_Item-finding records_

--- start ---

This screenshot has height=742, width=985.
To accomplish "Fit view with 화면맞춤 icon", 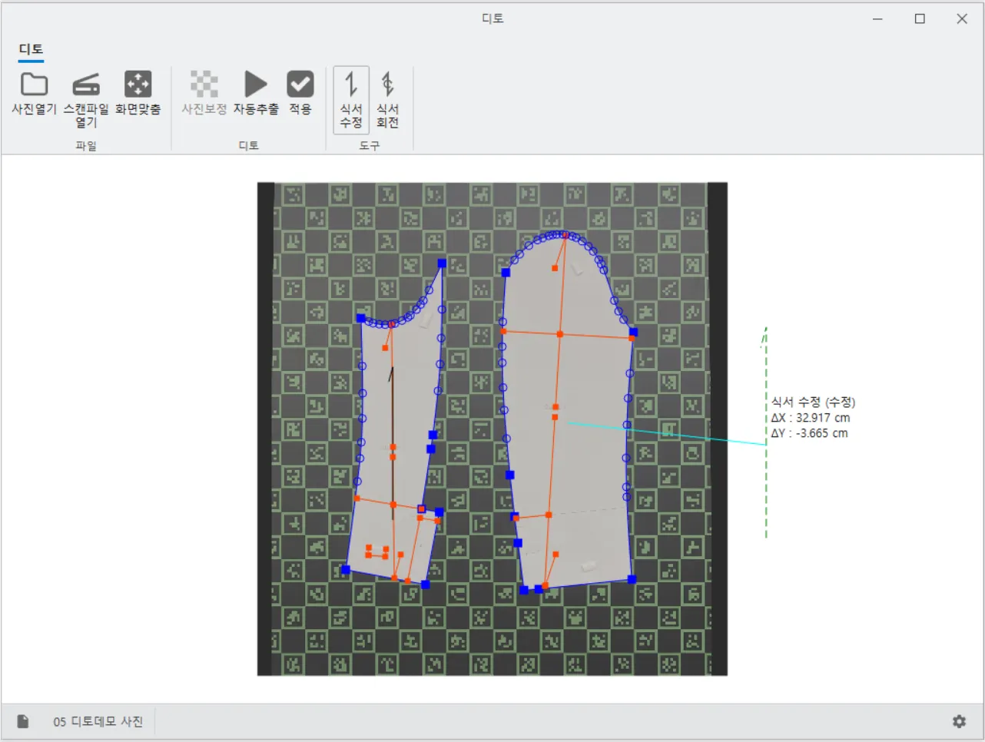I will coord(138,93).
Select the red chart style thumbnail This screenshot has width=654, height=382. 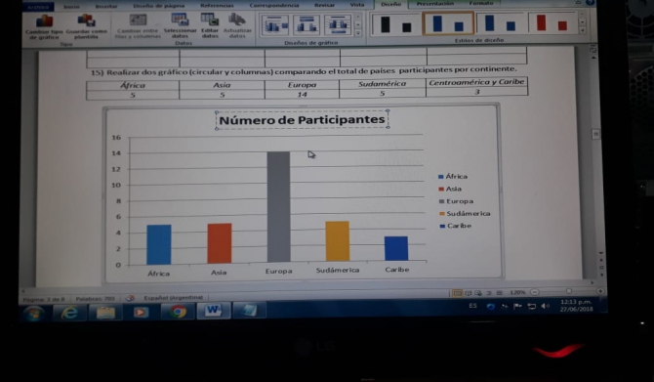tap(552, 23)
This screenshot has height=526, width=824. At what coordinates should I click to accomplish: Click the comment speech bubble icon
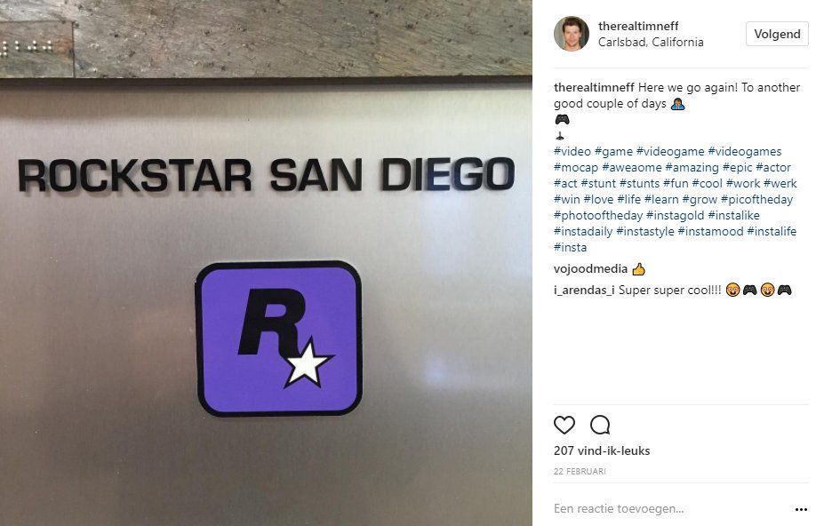tap(600, 425)
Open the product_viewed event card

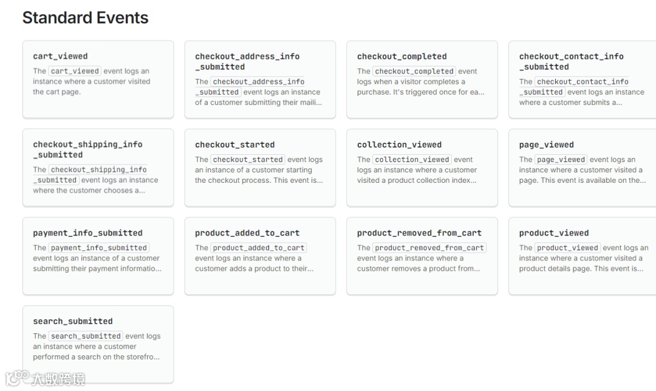pyautogui.click(x=581, y=255)
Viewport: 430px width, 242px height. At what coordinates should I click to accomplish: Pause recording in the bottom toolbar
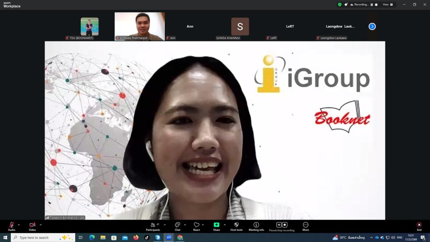(x=279, y=225)
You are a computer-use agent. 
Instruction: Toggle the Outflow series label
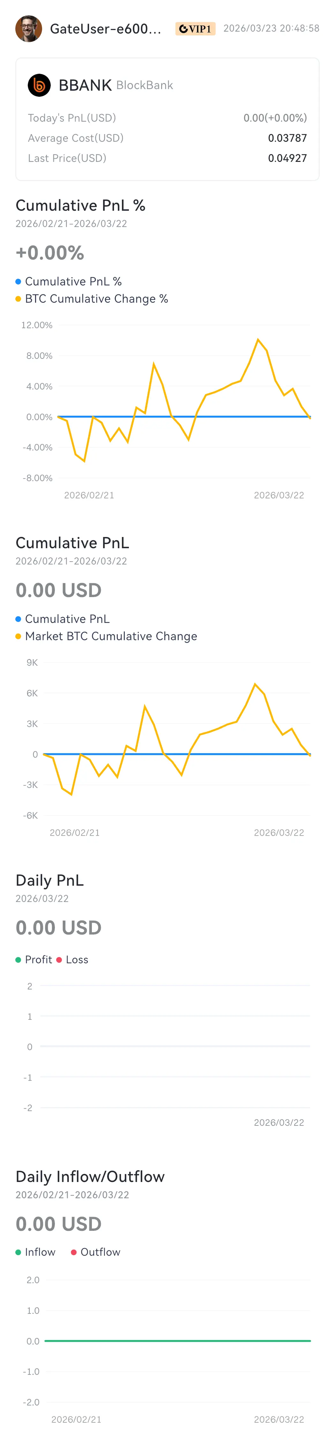coord(100,1252)
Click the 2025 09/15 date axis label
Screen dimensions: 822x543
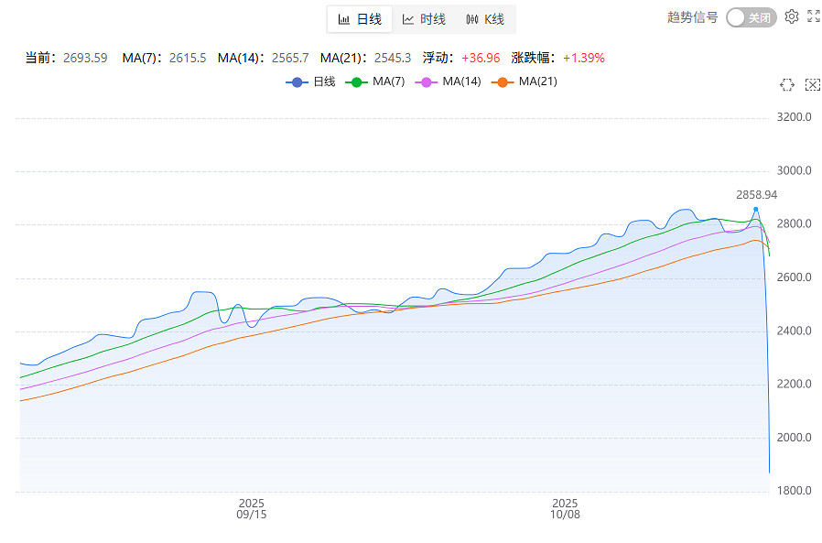(252, 509)
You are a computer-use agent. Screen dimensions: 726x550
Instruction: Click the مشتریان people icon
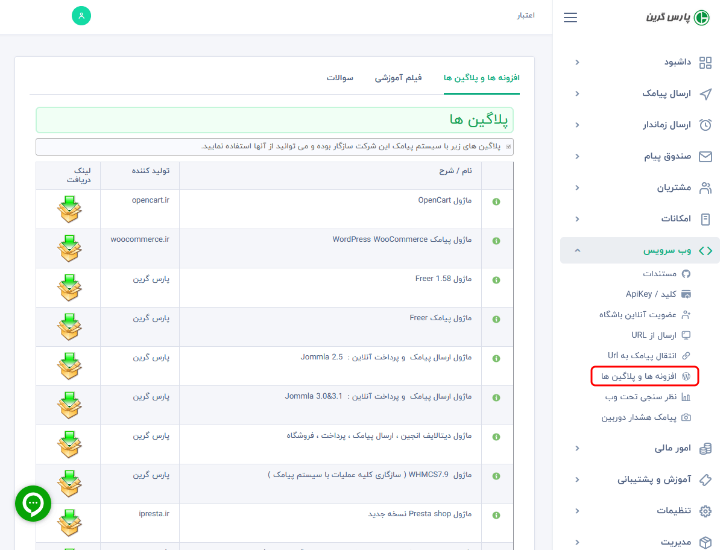[705, 188]
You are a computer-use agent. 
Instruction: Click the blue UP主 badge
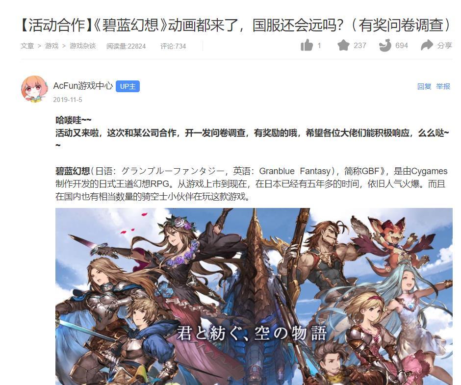click(x=128, y=86)
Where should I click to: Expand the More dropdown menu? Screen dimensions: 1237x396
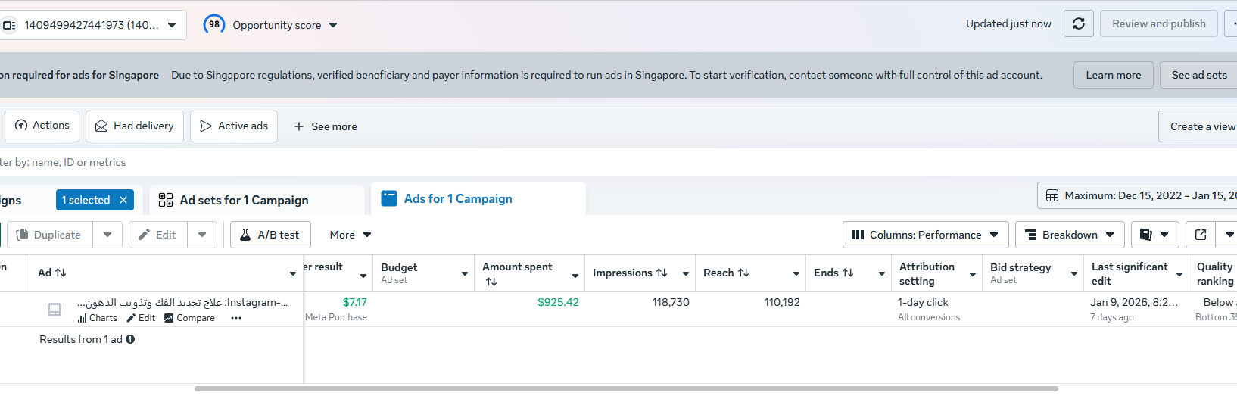click(351, 235)
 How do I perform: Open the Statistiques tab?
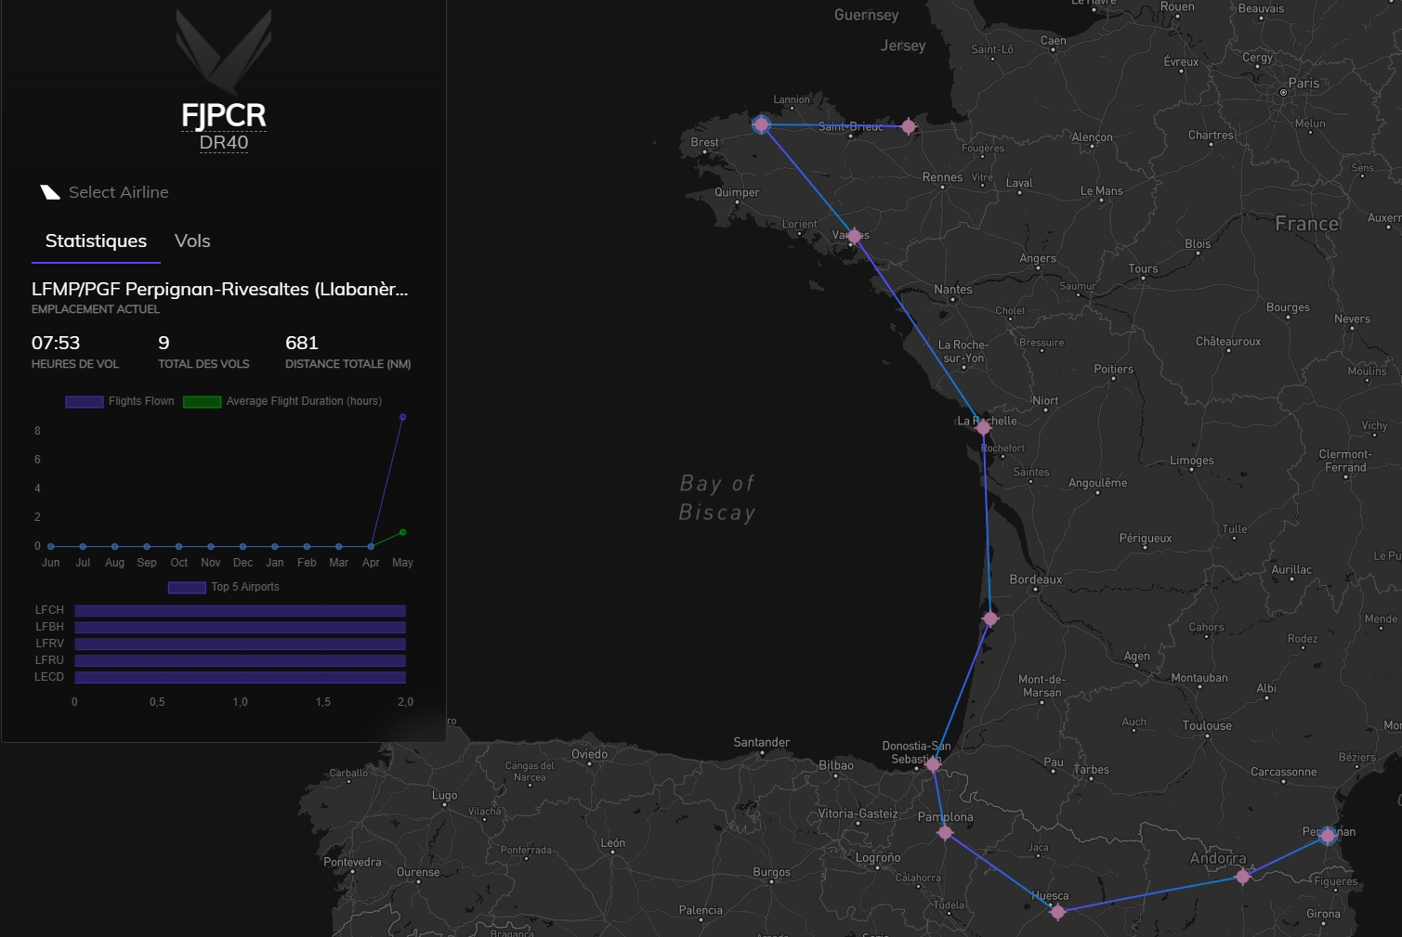(x=96, y=241)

--- end ---

_WHAT YOU NEED TO DO_
Count the lines in the item-finding records above that contain the string "coordinates", matching case exactly. Reply with the number only.

_SOLUTION FOR THIS TASK_
2